▸ **本文抜粋**:
テストイベントを以下で作成してテストします。

{
  "username": "太郎",
  "email": "taro@example.com",
  "callback_id": "abc123-def456-ghi789",
  "message": "このcallback_idを使って承認してください"
}

以下のプロセスで動作します。

Step1
与えられたテスト用JSONから情報を受け取ります。
Step2
指定された任意のAPIに値をPOSTします。（処理を依頼する想定）
Step3
5秒のwait を入れてStep2で依頼したjobのステータスをポーリングします。Status 200 以外が戻るようであれば再度 5秒のwait を入れ、Status 200 が戻るまで10回この処理を繰り替えします。
Step4
Step3が失敗した場合(50秒以内に処理が終わらない場合）エラー処理を行います。正常終了の場合スキップされます。
Step5
処理結果を受け取り最終的なレスポンスを生成します。

以下の結果がコンソールに表示されれば完了です。

▸ **記録抜粋**:
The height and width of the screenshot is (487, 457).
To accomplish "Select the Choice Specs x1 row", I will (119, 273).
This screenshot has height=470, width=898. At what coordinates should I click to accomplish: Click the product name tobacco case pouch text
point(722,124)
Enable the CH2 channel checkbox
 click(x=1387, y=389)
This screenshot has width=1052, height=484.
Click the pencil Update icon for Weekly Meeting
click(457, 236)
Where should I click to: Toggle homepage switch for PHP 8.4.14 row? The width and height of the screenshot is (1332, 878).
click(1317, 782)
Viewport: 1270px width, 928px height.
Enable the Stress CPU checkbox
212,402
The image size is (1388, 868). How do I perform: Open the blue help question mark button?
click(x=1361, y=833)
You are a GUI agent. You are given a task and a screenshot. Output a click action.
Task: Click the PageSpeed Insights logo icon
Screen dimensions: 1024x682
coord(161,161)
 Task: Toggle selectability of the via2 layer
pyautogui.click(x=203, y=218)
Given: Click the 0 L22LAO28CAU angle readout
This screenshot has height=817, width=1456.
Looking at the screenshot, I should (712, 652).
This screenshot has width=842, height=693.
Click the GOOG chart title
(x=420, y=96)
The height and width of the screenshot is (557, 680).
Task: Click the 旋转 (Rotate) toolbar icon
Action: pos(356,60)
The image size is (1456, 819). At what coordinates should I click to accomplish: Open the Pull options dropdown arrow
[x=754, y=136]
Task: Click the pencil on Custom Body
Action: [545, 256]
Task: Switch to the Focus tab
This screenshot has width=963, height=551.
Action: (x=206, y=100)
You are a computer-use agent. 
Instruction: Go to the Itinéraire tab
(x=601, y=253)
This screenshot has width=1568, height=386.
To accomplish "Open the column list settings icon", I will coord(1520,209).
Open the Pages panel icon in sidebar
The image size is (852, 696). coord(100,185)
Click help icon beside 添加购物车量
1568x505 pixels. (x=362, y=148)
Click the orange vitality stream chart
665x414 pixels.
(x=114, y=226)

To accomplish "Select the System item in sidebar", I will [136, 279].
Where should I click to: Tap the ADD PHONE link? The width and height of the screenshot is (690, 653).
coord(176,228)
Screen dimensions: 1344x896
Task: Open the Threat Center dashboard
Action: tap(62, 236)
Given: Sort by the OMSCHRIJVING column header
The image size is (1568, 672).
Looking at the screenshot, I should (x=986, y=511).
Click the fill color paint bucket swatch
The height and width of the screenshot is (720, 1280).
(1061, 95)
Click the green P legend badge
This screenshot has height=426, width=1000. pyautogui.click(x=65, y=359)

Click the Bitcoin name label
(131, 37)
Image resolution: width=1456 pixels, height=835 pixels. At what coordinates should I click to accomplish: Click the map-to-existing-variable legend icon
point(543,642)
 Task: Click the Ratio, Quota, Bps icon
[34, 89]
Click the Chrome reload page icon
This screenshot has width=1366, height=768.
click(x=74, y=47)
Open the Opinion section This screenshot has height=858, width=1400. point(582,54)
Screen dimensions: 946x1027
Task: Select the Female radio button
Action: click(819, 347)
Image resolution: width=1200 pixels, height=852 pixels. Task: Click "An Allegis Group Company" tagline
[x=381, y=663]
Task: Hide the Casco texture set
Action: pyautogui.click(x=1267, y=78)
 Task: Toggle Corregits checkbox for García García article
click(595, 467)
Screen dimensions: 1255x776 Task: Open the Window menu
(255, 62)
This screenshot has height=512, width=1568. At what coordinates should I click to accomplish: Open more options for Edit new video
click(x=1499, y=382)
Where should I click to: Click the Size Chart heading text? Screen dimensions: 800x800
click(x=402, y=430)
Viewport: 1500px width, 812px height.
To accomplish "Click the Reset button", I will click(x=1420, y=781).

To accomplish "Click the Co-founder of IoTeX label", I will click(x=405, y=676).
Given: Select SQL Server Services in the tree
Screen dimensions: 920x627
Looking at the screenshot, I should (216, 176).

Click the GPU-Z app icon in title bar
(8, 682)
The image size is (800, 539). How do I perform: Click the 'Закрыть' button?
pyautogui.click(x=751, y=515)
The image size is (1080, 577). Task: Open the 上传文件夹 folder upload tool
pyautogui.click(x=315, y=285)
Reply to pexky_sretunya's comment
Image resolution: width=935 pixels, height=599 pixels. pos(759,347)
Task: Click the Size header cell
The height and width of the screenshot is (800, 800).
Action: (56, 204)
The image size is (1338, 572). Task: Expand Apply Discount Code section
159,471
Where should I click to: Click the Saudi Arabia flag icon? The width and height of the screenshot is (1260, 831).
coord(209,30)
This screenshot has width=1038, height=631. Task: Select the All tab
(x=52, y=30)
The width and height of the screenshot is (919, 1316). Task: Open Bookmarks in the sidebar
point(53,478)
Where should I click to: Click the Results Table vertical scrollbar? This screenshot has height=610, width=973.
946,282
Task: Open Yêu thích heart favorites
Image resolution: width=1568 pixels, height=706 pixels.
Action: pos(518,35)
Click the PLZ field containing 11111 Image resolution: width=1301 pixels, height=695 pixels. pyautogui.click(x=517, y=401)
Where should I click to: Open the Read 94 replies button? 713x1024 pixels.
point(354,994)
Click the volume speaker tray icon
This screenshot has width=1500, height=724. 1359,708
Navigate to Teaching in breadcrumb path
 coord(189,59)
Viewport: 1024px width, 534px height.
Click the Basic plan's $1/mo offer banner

▸ **課題一覧**:
**A)** 記録のうち「Where should I click to: Open」を含む行から記録の最後の行までを、「breadcrumb」を「navigation」に更新し、ほかは変えずに書き直してください。
**B)** テストイベントによる処理手順を説明した本文を、最後の文の後から書き継いでください。
本文と記録は互いに無関係です。

▸ **解答一覧**:
**A)**
Where should I click to: Open the Read 94 replies button? 713x1024 pixels.
point(354,994)
Click the volume speaker tray icon
This screenshot has width=1500, height=724. 1359,708
Navigate to Teaching in navigation path
 coord(189,59)
Viewport: 1024px width, 534px height.
Click the Basic plan's $1/mo offer banner

**B)**
Status: Succeeded
Test Event Name: test

Response:
{
  "status": "completed",
  "username": "太郎",
  "email": "taro@example.com",
  "message": "ようこそ、太郎さん！外部システムの処理が完了し、登録が完了しました。",
  "jobResult": {
    "completed": true,
    "status": "success",
    "data": {
      "username": "太郎",
      "email": "taro@example.com",
      "processedAt": "2025-12-09T03:33:44.743Z"
    }
  },
  "totalWaitTime": "約5秒"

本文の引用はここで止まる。